A 54-year-old female patient had presented with clinical features of hyperphosphaturia, hypophosphatemia and osteomalacia. These findings were suggestive of oncogenic osteomalacia, a rare paraneoplastic disorder that is usually associated with a phosphaturic mesenchymal tumor [1]. Conventional morphologic imaging including whole-body computed tomography (CT) failed to localise the primary tumor. The patient underwent additional positron emission tomography (PET)/CT using 68Ga-DOTANOC, a highly sensitive and specific tracer for imaging of somatostatin receptor overexpression, which has recently proven potential in oncogenic osteomalacia [2, 3].

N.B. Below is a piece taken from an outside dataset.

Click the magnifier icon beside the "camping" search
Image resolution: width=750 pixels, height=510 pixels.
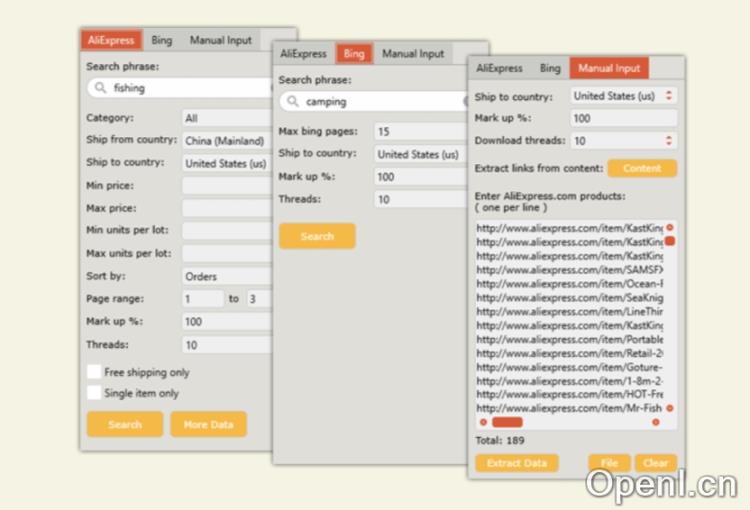pos(292,102)
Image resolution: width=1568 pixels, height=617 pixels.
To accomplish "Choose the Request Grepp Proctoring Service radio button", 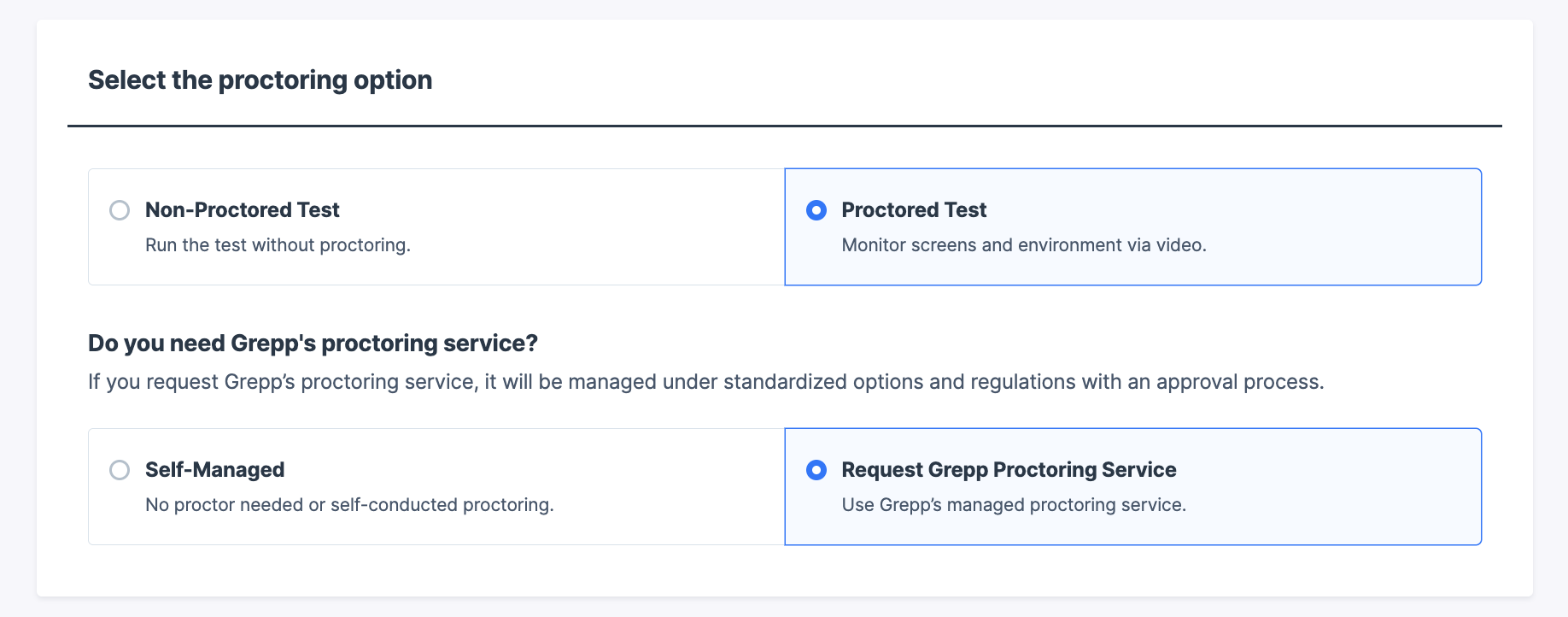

Abnormal focal tracer uptake was seen in the right distal femur (A). Using image fusion and three-dimensional volume-rendering techniques, the localisation of the suspected primary tumor was clearly visualised (B). Notably, no morphologic correlative was observed in the corresponding low-dose CT (C). Based on the PET/CT findings, the patient underwent segmental resection and compound osteosynthesis of the distal femur. The hematoxylin and eosin-stained section (D) demonstrated randomly organised spindle cells with slight cellular and nuclear atypia and a sparse intercellular matrix. Immunohistochemistry was negative for myogenic, neural, vascular and epithelial markers. These histopathologic findings were consistent with the diagnosis of a benign phosphaturic, mesenchymal tumor.